Egypt announces steep rise in electricity price in IMF-backed reform
Egypt announced a major increase in electricity prices on Thursday as authorities continued to cut government subsidies under an IMF-backed economic reform package.
Electricity Minister Mohammed Shaker said prices would rise by between 18 and 42 percent for household bills starting from this month.
The government has been looking to slash the subsidies it uses to keep consumers' energy prices down and raise taxes in a bid to tighten up government finances.
The measures are part of a three-year $12 billion International Monetary Fund loan agreement it hopes will lure back foreign investors who fled after a 2011 political uprising.

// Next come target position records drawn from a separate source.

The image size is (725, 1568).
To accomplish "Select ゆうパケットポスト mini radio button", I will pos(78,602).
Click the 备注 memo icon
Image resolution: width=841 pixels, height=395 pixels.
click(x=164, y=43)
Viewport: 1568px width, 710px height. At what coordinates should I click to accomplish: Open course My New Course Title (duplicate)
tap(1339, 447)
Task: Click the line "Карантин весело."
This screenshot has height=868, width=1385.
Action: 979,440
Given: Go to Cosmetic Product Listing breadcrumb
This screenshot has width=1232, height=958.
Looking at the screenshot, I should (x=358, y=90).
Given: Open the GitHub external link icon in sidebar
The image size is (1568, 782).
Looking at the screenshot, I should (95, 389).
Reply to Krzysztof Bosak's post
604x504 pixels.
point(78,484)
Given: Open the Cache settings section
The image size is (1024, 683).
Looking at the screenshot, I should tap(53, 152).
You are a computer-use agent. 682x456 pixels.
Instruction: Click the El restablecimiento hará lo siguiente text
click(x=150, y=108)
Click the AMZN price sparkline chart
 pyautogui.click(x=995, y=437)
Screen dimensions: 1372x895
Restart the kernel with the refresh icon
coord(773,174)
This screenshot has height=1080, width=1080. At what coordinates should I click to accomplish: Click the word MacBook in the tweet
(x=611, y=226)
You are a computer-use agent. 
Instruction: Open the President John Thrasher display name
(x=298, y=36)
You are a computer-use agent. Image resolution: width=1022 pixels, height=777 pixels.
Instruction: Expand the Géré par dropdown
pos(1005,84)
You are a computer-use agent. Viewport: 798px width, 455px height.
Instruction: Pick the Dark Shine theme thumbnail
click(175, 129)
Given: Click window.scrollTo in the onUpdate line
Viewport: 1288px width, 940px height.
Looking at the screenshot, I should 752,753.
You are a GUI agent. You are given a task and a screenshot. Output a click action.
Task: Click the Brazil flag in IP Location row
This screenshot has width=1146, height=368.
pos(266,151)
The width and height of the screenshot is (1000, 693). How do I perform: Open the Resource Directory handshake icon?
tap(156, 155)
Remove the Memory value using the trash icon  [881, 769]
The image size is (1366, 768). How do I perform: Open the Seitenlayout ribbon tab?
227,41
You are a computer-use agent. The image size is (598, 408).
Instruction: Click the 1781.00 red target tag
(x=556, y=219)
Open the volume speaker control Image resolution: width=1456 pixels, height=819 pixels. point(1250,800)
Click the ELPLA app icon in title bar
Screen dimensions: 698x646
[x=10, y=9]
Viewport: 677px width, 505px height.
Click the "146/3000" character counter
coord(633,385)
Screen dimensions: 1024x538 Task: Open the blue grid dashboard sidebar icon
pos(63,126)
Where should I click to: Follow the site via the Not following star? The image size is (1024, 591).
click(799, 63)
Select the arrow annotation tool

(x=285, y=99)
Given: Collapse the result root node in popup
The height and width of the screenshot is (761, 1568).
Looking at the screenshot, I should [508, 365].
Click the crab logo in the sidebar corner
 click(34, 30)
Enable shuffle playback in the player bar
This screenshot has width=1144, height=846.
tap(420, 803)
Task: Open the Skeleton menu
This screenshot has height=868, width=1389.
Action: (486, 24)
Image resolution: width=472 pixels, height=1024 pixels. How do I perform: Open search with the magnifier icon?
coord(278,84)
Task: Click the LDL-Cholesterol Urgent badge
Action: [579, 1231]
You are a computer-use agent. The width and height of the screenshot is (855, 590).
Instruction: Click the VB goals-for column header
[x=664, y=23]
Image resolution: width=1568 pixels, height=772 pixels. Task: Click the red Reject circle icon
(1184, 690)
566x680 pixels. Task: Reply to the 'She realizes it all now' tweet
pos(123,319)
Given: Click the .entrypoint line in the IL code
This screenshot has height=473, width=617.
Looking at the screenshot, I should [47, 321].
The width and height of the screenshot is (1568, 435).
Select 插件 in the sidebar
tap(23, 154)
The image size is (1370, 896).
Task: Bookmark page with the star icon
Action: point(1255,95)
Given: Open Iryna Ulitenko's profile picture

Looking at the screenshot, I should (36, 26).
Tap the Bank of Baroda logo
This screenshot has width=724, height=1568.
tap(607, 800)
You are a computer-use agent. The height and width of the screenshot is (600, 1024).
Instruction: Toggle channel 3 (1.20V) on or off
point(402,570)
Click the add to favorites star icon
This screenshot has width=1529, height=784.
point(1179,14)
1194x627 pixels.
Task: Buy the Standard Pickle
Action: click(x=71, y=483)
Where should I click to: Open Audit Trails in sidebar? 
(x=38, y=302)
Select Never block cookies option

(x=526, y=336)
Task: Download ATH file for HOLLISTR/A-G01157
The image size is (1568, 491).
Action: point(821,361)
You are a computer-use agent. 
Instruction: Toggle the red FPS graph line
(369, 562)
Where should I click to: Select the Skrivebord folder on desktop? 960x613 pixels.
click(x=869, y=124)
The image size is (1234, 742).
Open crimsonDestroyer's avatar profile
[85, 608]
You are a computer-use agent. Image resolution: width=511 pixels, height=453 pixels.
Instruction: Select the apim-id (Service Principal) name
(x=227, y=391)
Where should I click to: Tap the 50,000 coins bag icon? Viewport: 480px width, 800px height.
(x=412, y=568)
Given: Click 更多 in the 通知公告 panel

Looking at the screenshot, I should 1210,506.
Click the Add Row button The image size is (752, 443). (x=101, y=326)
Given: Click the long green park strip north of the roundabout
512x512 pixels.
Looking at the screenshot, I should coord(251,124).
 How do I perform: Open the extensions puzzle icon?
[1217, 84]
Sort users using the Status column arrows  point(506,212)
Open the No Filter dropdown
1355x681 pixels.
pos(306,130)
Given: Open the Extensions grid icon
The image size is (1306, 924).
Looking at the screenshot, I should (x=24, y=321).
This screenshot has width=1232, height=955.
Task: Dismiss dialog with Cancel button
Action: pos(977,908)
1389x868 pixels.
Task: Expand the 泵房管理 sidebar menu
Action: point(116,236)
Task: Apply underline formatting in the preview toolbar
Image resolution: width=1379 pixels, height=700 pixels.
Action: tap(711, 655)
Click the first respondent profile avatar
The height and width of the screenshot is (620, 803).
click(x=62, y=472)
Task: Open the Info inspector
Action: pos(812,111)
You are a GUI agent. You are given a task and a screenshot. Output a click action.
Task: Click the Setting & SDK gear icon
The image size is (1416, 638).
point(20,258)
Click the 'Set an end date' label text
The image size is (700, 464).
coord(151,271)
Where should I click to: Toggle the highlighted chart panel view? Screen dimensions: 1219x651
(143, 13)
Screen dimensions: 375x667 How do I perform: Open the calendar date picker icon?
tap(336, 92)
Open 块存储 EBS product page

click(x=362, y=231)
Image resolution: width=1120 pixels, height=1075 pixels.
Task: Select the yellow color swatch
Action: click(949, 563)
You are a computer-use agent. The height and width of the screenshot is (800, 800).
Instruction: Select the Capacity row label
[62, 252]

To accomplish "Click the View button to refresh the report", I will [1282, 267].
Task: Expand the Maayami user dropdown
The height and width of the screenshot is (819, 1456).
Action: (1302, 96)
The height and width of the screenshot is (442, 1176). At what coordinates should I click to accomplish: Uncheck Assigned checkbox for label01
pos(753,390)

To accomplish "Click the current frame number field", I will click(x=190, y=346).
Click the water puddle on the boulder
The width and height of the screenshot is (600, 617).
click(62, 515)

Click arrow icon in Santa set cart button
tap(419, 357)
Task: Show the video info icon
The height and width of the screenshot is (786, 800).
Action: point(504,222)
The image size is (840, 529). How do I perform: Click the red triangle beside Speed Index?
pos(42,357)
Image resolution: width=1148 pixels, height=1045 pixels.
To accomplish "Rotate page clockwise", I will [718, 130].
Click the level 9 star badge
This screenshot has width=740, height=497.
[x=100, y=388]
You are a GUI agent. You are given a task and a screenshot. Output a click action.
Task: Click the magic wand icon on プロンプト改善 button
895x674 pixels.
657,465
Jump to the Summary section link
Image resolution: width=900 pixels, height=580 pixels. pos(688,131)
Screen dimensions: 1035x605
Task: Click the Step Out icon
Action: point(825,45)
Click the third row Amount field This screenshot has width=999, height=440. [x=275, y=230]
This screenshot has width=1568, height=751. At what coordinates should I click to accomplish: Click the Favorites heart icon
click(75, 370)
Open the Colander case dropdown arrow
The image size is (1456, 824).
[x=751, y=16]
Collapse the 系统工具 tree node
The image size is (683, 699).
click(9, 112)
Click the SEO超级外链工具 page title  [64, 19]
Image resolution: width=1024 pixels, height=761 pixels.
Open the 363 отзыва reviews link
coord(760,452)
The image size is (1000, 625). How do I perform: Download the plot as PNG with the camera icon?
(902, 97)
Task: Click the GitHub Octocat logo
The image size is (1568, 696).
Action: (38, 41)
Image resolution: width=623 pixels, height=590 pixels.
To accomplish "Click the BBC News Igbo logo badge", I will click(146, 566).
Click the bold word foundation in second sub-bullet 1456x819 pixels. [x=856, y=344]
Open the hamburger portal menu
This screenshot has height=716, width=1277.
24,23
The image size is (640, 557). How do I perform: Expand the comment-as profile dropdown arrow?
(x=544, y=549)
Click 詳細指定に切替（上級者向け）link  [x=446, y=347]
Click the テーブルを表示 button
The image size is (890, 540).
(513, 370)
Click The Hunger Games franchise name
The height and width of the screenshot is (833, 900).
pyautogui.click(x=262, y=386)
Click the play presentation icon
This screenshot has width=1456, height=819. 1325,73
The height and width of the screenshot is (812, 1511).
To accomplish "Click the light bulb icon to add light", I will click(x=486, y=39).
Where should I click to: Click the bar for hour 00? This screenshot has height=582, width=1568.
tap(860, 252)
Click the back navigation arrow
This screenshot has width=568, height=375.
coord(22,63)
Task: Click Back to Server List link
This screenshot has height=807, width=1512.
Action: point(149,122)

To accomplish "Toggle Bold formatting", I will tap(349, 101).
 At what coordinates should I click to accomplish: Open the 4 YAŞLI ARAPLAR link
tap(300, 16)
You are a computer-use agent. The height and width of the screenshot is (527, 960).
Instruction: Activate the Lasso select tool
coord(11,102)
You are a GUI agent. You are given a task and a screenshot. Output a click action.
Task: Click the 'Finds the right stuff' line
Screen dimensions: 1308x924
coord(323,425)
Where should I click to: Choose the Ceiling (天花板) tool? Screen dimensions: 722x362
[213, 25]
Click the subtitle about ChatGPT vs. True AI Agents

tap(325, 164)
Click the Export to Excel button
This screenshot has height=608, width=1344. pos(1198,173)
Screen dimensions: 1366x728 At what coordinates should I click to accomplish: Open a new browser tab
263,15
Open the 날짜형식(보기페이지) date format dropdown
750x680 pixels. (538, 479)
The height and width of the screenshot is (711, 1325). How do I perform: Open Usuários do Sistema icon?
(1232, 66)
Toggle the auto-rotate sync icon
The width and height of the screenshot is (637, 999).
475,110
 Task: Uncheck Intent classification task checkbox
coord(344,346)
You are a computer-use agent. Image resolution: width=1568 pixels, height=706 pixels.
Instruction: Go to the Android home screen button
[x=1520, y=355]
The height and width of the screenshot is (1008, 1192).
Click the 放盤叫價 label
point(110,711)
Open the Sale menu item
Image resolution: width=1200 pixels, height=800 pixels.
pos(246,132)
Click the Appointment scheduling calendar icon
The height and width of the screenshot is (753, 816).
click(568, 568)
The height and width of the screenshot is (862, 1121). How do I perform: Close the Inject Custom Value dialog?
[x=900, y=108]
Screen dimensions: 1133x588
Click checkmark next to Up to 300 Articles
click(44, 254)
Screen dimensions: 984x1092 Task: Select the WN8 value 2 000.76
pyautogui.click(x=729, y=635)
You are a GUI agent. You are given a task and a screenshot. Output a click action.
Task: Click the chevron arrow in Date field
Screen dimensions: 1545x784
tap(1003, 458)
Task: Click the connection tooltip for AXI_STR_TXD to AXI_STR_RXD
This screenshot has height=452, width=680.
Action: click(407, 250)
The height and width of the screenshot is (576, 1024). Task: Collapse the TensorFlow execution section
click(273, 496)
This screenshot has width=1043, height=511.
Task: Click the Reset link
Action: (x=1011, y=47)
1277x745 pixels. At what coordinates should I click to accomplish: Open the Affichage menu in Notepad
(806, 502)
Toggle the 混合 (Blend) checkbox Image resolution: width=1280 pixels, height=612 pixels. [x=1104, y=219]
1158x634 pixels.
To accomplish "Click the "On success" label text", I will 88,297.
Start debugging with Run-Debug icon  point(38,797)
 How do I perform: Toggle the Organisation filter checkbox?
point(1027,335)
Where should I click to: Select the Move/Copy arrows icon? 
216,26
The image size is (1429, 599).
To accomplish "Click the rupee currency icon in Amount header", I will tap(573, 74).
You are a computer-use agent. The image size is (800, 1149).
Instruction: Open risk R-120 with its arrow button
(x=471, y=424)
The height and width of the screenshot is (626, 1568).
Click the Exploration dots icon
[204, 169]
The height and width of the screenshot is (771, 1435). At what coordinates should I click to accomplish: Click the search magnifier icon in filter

It said previously it would phase out electricity subsidies entirely by the end of the 2018-19 fiscal year beginning in July, but Shaker said tough economic conditions brought on by the floating of the pound currency in November means the subsidies will be phased out more gradually, by the end of 2021-22.
"We were supposed to have been completely done with the (electricity) subsidy in the current and next fiscal years," Shaker said, with the current fiscal year starting on July 1.
"Owing to conditions related to the big increase in the exchange rate, we have extended the period (for subsidies) by three more years," Shaker told a news conference announcing the new electricity prices.
Inflation has soared in import-dependent Egypt following the currency float, reaching a three-decade high of over 30 percent. Price rises are expected to continue following hikes to the prices of electricity and fuel.
Shaker said Egypt spent 64 billion Egyptian pounds ($3.58 billion) on electricity subsidies during the 2016-17 fiscal year which ended in June, more than twice the 30 billion initially expected in the budget, largely a result of higher import costs for liquefied natural gas (LNG), which supply its power stations, following the float.
The price hikes, which will take effect beginning 1 August, will cut subsidy spending to 52.7 billion pounds in the current fiscal year and then to 43.4 billion pounds in the 2018-19 fiscal year, Shaker said.
Since November, Egyptian authorities have floated the country's currency, slashed fuel subsidies twice, and adopted a value added tax as part of the programme, which has led to soaring consumer prices.
The value of the pound has since plummeted, with one dollar - worth 8.8 pounds at the official exchange rate in November - now worth more than 17 pounds, while annual inflation reached 30.9 percent in May.